# Assignment:
Within the listing below, give again exactly the lines between the one containing "Click the middle gray window dot" and the one containing "Image resolution: width=800", inclusive, pictures left aside.

# Exercise data:
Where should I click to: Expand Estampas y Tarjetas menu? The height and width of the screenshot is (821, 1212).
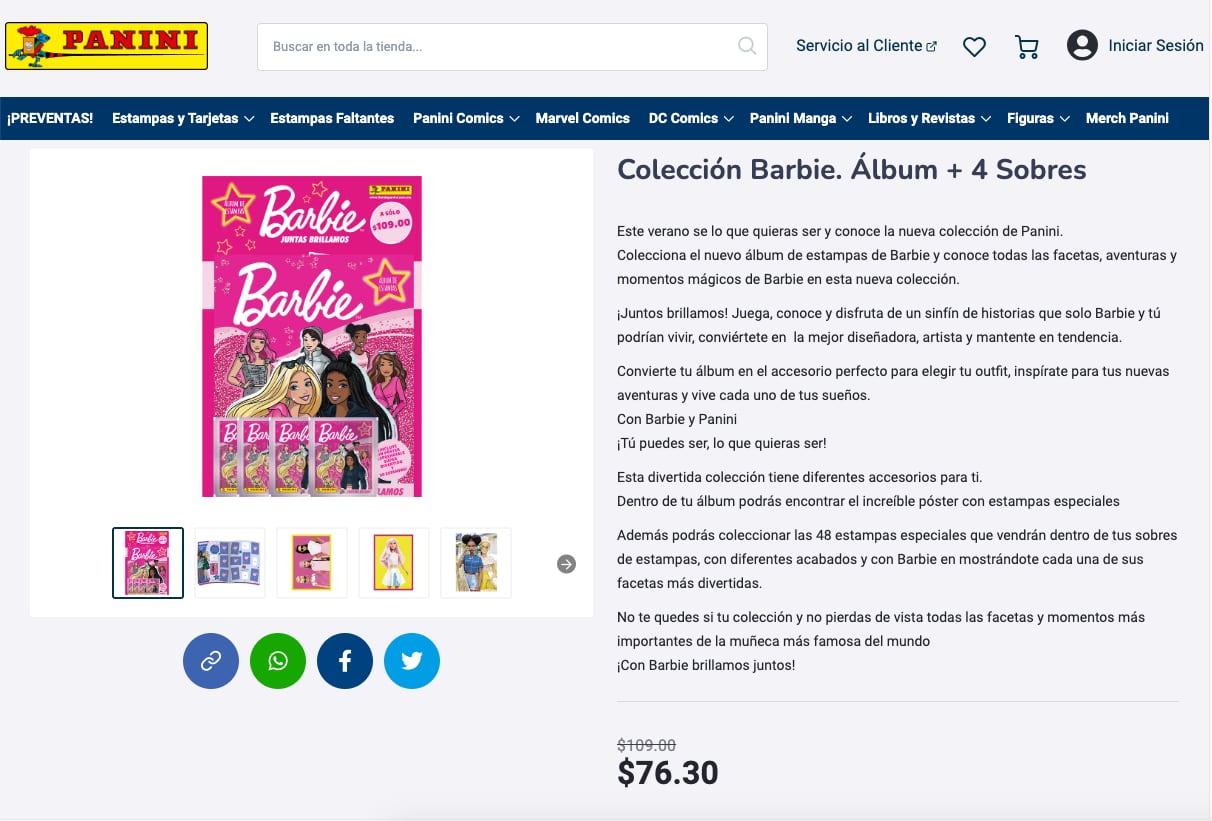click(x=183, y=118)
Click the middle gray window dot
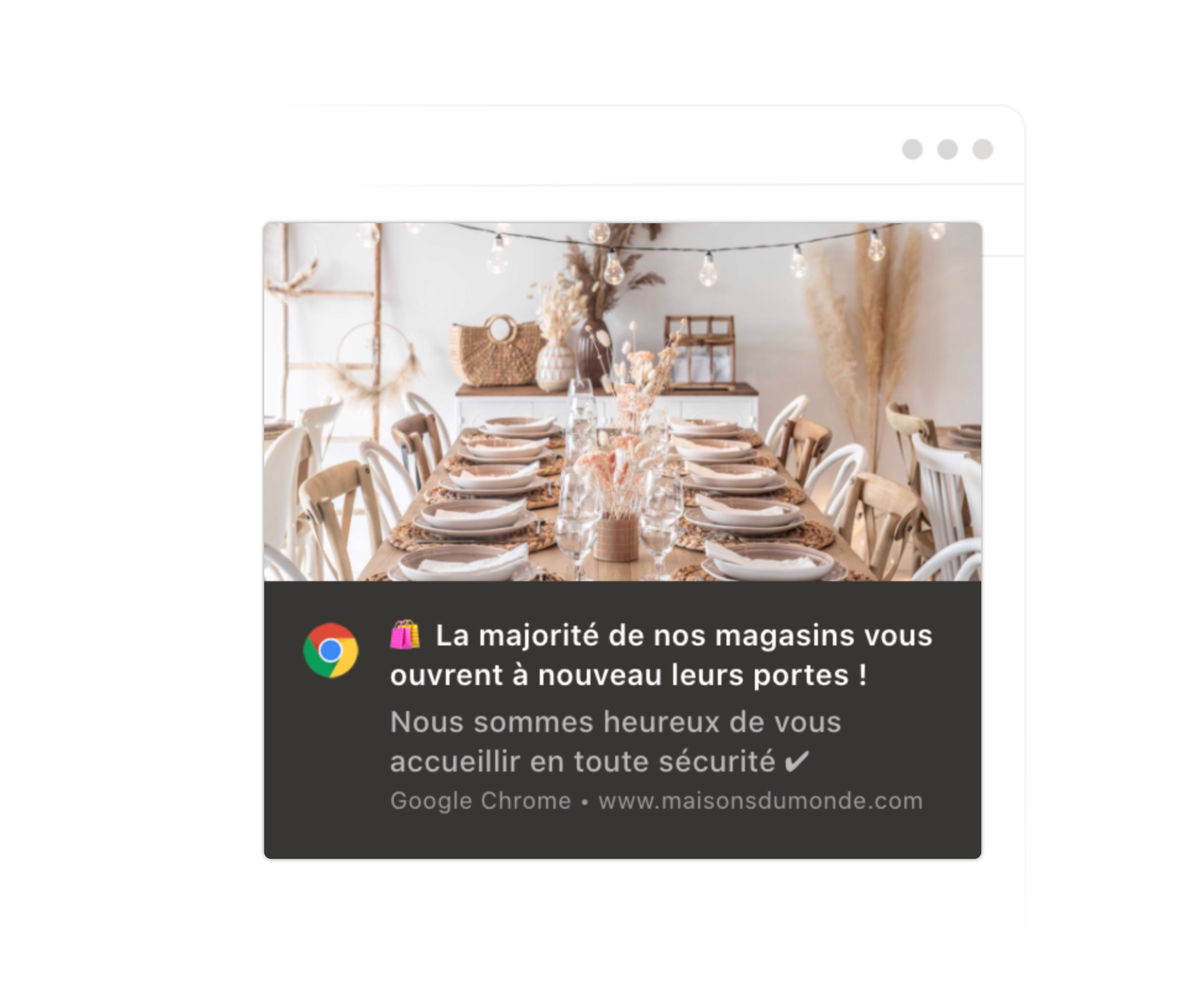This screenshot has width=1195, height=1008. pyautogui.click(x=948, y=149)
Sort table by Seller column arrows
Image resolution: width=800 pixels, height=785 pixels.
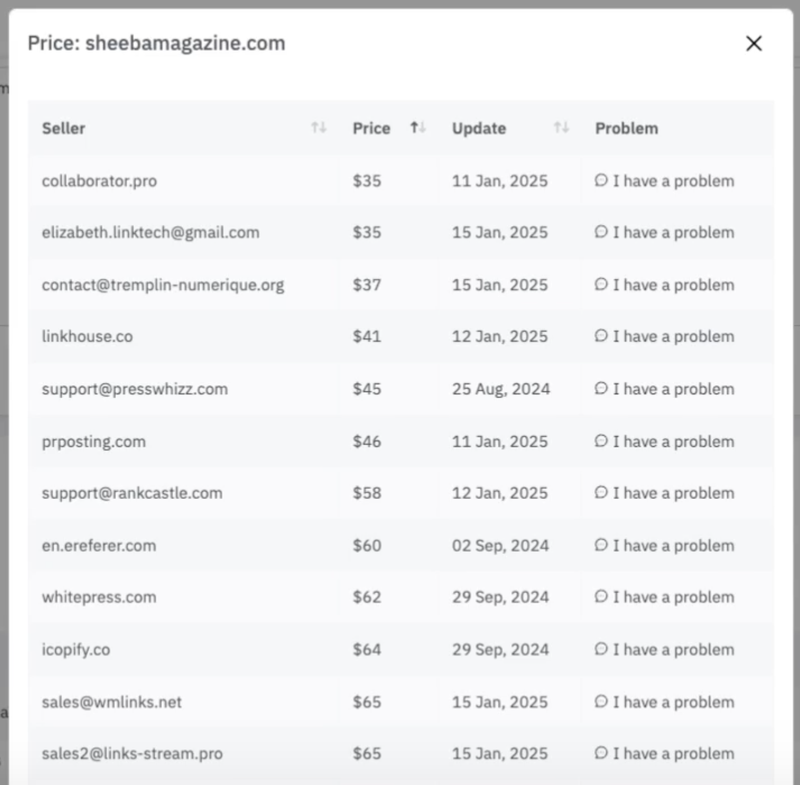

--

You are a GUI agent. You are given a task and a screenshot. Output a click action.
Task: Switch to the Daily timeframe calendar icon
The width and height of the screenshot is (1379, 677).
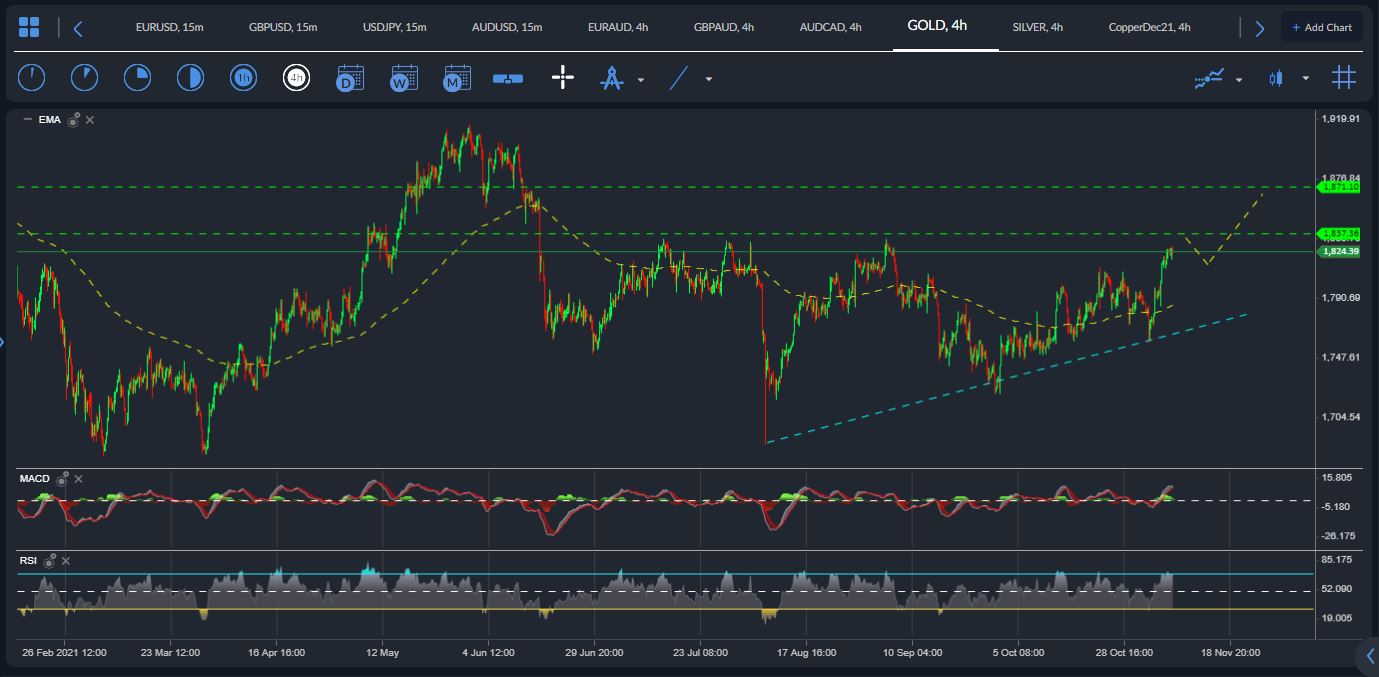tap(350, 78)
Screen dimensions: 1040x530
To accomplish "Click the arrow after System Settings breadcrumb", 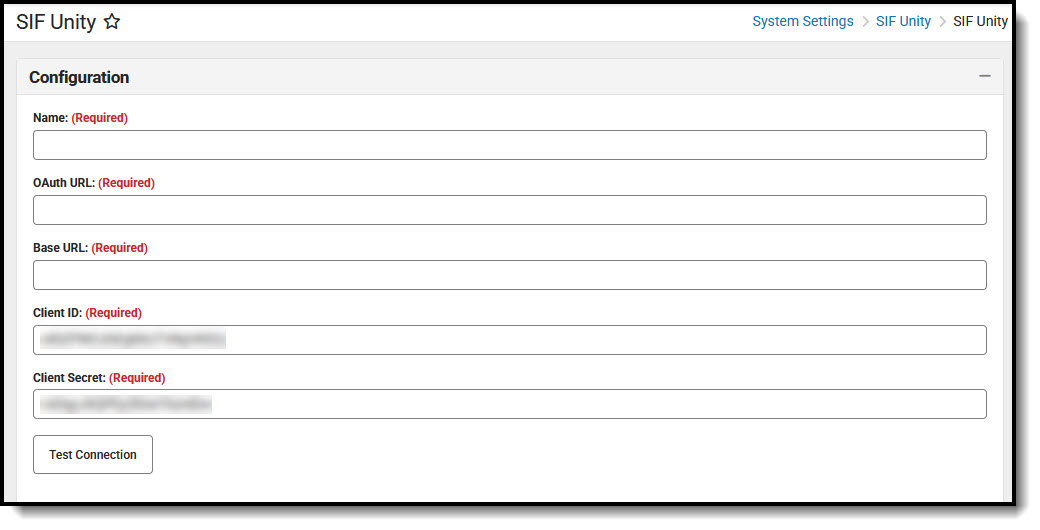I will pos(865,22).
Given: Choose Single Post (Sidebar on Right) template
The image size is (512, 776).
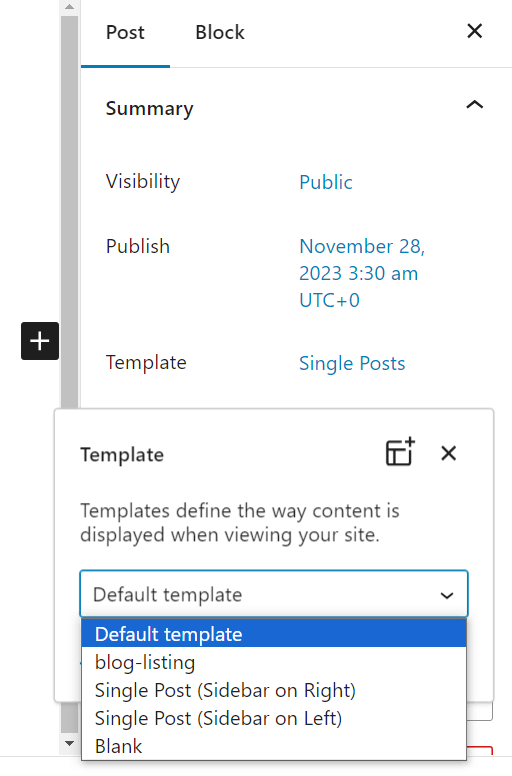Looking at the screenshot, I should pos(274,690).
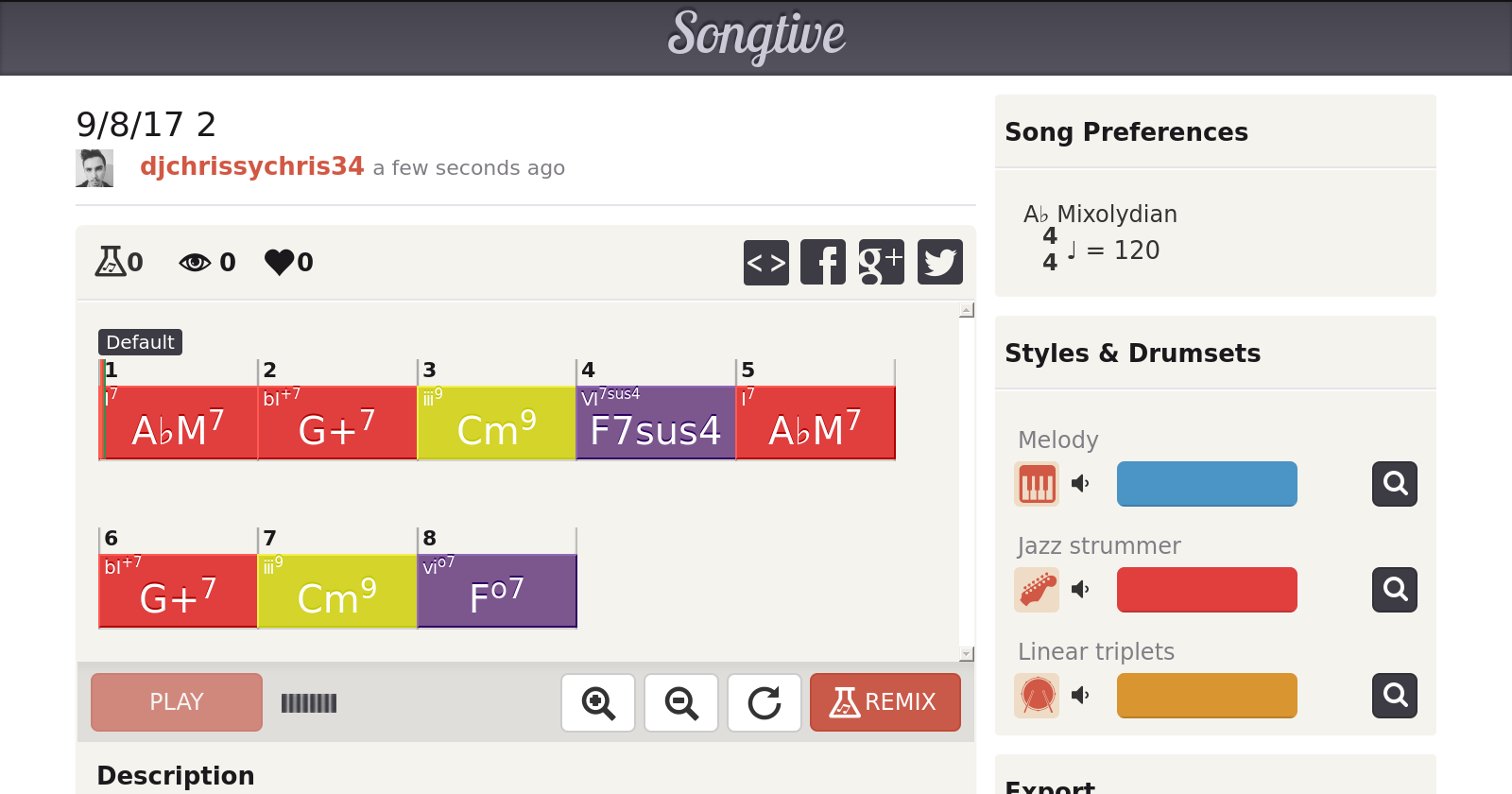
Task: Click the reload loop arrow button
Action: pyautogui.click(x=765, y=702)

# Task output:
Click the middle gray window dot
This screenshot has width=1195, height=1008. pyautogui.click(x=948, y=149)
Sort table by Seller column arrows
Image resolution: width=800 pixels, height=785 pixels.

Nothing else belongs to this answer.